Your assignment: Continue the article about Marguerite Gong Hancock's visit to her ancestral village in China, starting right after its last sentence.

Text:
Chinese roots to Silicon Valley branches: How this executive is sharing her faith and shaping the future of tech

This article was contributed by a local member of The Church of Jesus Christ of Latter-day Saints. The views expressed may not represent the views and positions of The Church of Jesus Christ of Latter-day Saints. For the Church's official site, visit churchofjesuschrist.org.
A visit to her ancestral village helped spark Marguerite Gong Hancock’s passion for technology and humanity
By Danielle Christensen, LDS Living
With a camera, tape recorder and a suitcase full of clothes in tow, 20-year-old Marguerite Gong is ready to help fulfill a promise her grandfather had made many years before.
It is 1981 and she travels to a small family village in southern China where her 30th great-grandfather, First Dragon Gong, had come to live in AD 837. She lies on a hardwood bed with a thin mattress made of straw as second cousins ask about her life.
They pepper her with questions of what it was like to have teachers, books and libraries. Having never been beyond an hour’s bicycle ride past their village, they listen eagerly as Marguerite tries in broken Mandarin to describe mountains, oceans, elephants, the Parthenon, and the Louvre Museum in Paris.

Entries drawn from a dataset:
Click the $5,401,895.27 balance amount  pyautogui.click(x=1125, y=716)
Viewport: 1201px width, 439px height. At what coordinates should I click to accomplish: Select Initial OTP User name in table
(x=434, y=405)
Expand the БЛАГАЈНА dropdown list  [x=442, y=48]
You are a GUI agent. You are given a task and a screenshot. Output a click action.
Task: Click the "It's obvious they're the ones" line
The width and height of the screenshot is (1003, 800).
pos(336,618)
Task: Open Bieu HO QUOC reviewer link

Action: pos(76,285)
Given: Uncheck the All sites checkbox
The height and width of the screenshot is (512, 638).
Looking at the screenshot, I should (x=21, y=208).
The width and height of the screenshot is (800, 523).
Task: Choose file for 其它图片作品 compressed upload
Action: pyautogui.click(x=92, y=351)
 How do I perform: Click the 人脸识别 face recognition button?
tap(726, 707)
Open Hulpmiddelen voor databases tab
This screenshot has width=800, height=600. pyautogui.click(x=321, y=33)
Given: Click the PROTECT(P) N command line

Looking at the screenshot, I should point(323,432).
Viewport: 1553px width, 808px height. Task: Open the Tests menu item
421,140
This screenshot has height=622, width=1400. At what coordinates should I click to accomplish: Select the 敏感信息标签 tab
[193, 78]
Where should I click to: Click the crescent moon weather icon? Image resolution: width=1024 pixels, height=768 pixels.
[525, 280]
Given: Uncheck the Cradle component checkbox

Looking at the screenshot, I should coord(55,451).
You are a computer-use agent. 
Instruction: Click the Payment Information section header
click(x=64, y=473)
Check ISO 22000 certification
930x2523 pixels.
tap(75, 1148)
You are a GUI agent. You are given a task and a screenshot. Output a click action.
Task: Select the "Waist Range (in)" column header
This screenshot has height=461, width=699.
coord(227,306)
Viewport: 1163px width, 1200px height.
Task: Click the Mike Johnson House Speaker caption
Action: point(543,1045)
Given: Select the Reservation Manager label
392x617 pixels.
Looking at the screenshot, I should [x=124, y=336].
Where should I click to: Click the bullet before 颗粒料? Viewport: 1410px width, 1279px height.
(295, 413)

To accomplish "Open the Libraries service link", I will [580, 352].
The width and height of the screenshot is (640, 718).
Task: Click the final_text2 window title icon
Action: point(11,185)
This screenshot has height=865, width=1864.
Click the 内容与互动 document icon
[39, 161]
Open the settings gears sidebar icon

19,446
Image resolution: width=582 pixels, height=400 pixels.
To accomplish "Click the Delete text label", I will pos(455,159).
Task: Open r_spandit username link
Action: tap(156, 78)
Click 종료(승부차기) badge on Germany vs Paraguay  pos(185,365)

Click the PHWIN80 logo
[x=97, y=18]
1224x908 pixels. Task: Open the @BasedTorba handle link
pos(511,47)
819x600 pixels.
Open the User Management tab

Written answer:
In contrast, her relatives gather sticks for fuel, own only two outfits and have no running water. But the young woman from California can see that their life is nevertheless abundant, as they have a sense of identity from belonging to a family through generations of time.
“That was just life-changing — it still brings emotion to me,” Marguerite Gong Hancock recalls of the visit. “As a child of a schoolteacher and a professor in Palo Alto, my life was more abundant than I could realize.”

That family village is now a thriving, modern place that Marguerite has since visited with her family. The lessons she learned on that first trip to China helped lay a foundation for other important experiences in her life, including her studies at Brigham Young University, Harvard, the Fletcher School of Law and Diplomacy and a 20-year career at Stanford.
Now the vice president of innovation and programming at Silicon Valley’s Computer History Museum, Marguerite focuses her work on innovation across the museum, including events, education, diversity and inclusion. She is also the director of the museum’s Exponential Center, which captures the past and considers the future of innovation and entrepreneurship. And yet among these many accomplishments, Marguerite had her own personal challenges to face as she fought breast cancer and endured the many chemotherapy and radiation treatments that came with it.
As a woman who believes that nothing is more important than her faith and family, Marguerite lives with a mindset she saw exemplified in that Gong family home with a dirt floor and a single light bulb: abundance. No matter how difficult the obstacle, or how great the opportunity, she determined then to live her life with the conviction that the blessings she had been given were immeasurable — and she would always strive to live up to them and share them with others.